Smokehouses have long been used by farm families to preserve meat. Butchering is usually done in the late fall/early winter and then the meat is hung over a smoky fire to be cured. Smoked meat can last almost indefinitely.
A 1920s-era poultry house will be included on the farmstead. Coops on small farms typically housed about 20 birds and included roosts, nesting boxes, a place for dust baths and accommodations for food and water.
In the 1920s coops usually had dirt floors. Extra eggs were sometimes sold but most eggs were used for home consumption.
Many truck farmers begin adding one-car garages to their farms for family cars that were more affordable and readily available in the 1920s thanks to the assembly line. Garage plans, as well as plans for homes and outhouses, were available through the Sears, Roebuck & Co mail order catalog.
A 1920s era market shed will be reproduced. The market shed was the building farmers used to prepare their produce for market. Produce was sorted, cleaned and packed before being loaded on trucks bound for Kansas City markets. Bushels, pecks and vegetable crates were stored in the shed’s loft.

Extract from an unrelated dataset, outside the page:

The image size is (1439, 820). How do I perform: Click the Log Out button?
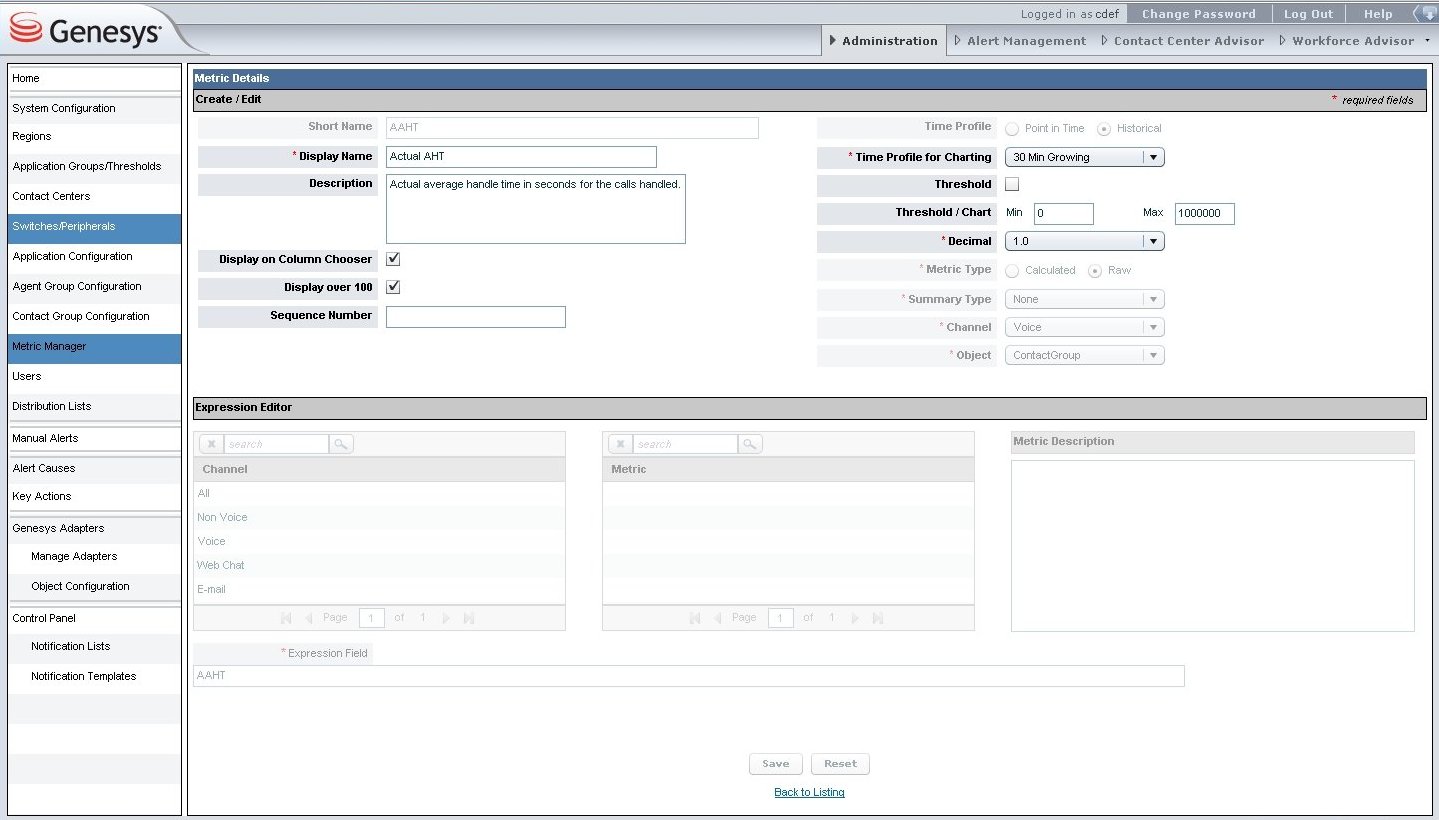(x=1308, y=14)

A 1920s era outhouse will be included on the farmstead. Most Shawnee farms did not have indoor plumbing until the 1940s. Placement of the outhouse was carefully planned, taking both odor and convenience into account. Most outhouses featured at least two seating holes, a larger one for adults and a small one for children.
Built in 1893 and moved here from southern Johnson County, the schoolhouse includes cloak rooms on either side of the entrance. The long, rectangular floor plan with windows lining both sides was very common in the late 19th century schools. In this size schoolhouse, one teacher typically taught a wide range of ages and grade levels.
Over the next few years local shops that represent the businesses that operated in the 1920s in Shawnee will become part of the museum’s expansion.
Look for additions like Tom Davis’ Dry Goods, Heaton’s Drug Store, Goddard’s Electrical Company, Shawnee State Bank, Dr Sullivan’s office, Yotz Typewriter repair, an ice house, a filling station and auto dealer.
The Museum’s long range plans include the development of a new Visitor & Education Center
as well as an interurban trolley much like the streetcars that transported Shawnee residents to Merriam or Monrovia.